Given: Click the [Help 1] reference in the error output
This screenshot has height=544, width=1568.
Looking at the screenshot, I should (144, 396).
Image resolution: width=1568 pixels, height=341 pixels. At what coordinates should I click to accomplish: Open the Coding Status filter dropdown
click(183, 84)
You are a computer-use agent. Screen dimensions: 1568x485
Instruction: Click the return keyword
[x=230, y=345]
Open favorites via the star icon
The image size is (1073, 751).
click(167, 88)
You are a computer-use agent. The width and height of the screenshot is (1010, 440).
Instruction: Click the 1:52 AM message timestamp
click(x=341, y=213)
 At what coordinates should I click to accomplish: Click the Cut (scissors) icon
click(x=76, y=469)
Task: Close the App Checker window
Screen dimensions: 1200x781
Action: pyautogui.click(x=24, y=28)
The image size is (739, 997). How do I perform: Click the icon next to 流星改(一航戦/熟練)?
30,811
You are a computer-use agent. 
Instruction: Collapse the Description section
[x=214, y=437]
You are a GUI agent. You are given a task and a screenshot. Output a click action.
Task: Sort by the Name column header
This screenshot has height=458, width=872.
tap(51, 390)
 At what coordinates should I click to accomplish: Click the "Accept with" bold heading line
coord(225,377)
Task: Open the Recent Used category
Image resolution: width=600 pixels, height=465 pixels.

*Exercise:*
Given the records above, return exactly the lines starting at the line containing "The image size is (739, 997)." and ending at the line containing "Task: Open the Recent Used category", including both.

*Problem solution:*
The image size is (739, 997). How do I perform: Click the icon next to 流星改(一航戦/熟練)?
30,811
You are a computer-use agent. 
Instruction: Collapse the Description section
[x=214, y=437]
You are a GUI agent. You are given a task and a screenshot. Output a click action.
Task: Sort by the Name column header
This screenshot has height=458, width=872.
tap(51, 390)
 At what coordinates should I click to accomplish: Click the "Accept with" bold heading line
coord(225,377)
Task: Open the Recent Used category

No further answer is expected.